Man nennt Derartiges vintage, shabby chic oder antik style. Das Wörtchen „style“ zeigt an, dass das Ding nicht wirklich antik ist, sondern nur so tut. Es ist also nicht bloß in Form und Stil einer guten alten Zeit nachempfunden, sondern der betreffende Gegenstand zeigt auch die Gebrauchsspuren, die es hätte, wenn es tatsächlich seitdem in Gebrauch gewesen wäre (und überhaupt existiert hätte): Dekor im Konjunktiv Irrealis. Wolfgang Ullrichs kleiner Konsumgeschichte „Haben wollen“ ist zu entnehmen, dass es einst ein Zeichen von Vornehmheit war, alte Möbel sein Eigen zu nennen, auf denen schon die Vorfahren gesessen, geschlafen und gespeist hatten. Wer solche Möbel besaß, besaß logischerweise auch eine Familie, einen Namen, eine Tradition der Respektabilität. Mit dem bürgerlichen Zeitalter änderte sich die Beweislast, die die persönlichen Besitztümer zu erbringen hatten. Nun wollte man zeigen, dass man zu Geld gekommen war – erben kann jeder, ich verdiene selbst! – und es sich leisten konnte, etwas Neues anzuschaffen.

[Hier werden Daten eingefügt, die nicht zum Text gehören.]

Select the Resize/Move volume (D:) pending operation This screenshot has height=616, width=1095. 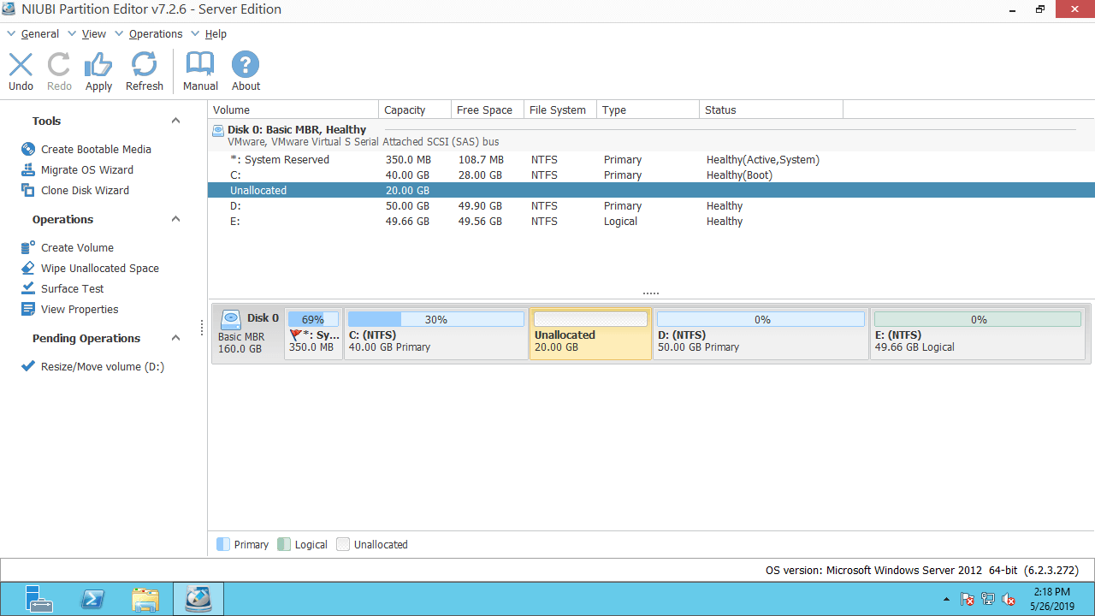tap(102, 366)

Vermutlich haben beide Formen – also das Bewahren und Vorzeigen des Alten wie auch das Anschaffen und Vorzeigen des Neuen – lange Zeit nebeneinander existiert. Es kann schließlich nicht schaden, wenn man selber gut verdient UND der Großvater bereits Vermögen hatte. Und doch glaube ich: In dem momentanen Nebeneinander von shabby chic und ipod shuffle hat das Konsumversprechen einen neuen Höhepunkt erreicht. Denn anders als für den Menschen gilt für den Konsum ja nicht: Versprechen muss man halten, sonst wird einem nicht mehr geglaubt. Nein, irgendwie hat sich der Kapitalismus ein Glaubwürdigkeitsschlupfloch aufgestemmt und lässt uns weiterhin ein trügerisches Ding nach dem anderen kaufen.

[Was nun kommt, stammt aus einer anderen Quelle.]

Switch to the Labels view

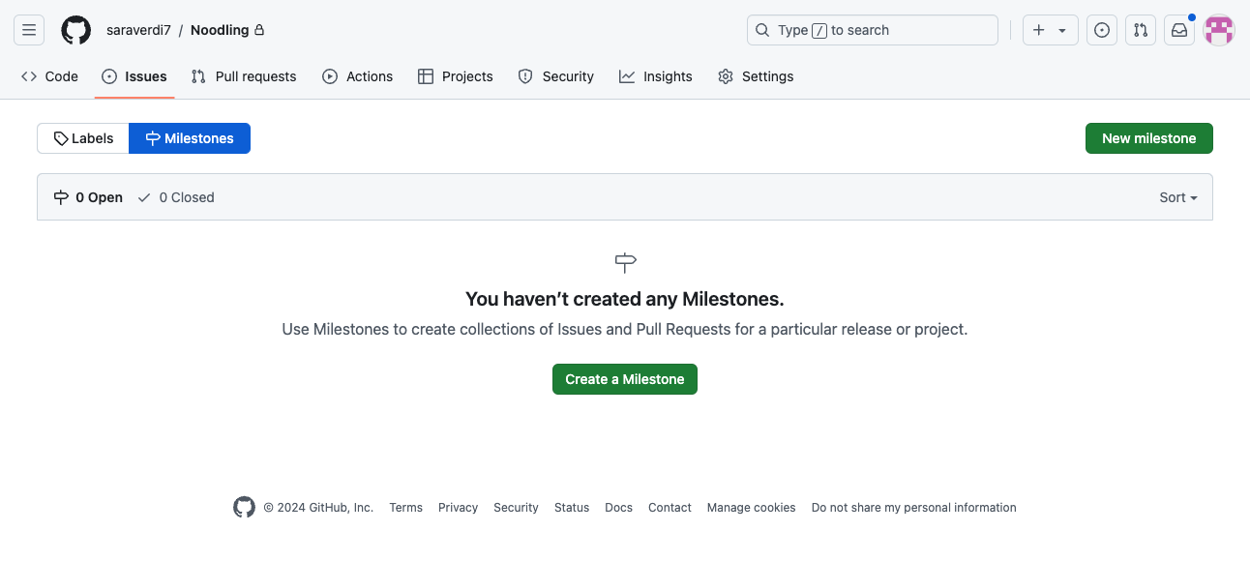tap(82, 137)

Daher brauchen sich auch die Vintage-Produkte kein bisschen zu schämen, dass sie nichts von dem vorzuweisen haben, was die Attraktivität eines antiken Gegenstandes eigentlich ausmachen soll: das schöne Wissen, dass die eigene Großmutter schon mit genau diesem Nähkästchen herumgewerkelt hat. Oder zumindest das Wissen, dass irgendeine Omi darin ihre Knöpfe aufbewahrt hat! Schließlich die Idee, Material zu schonen und weiter zu benutzen, was noch funktioniert. Mit shabby chic verhält es sich geradezu umgekehrt: Man wirft das inzwischen aus der Mode gekommene Ding, das ungefähr ein Jahrzehnt auf dem Buckel hat, weg, um sich ein neueres anzuschaffen, das mit einem angeblich noch viel älteren Buckel prahlt.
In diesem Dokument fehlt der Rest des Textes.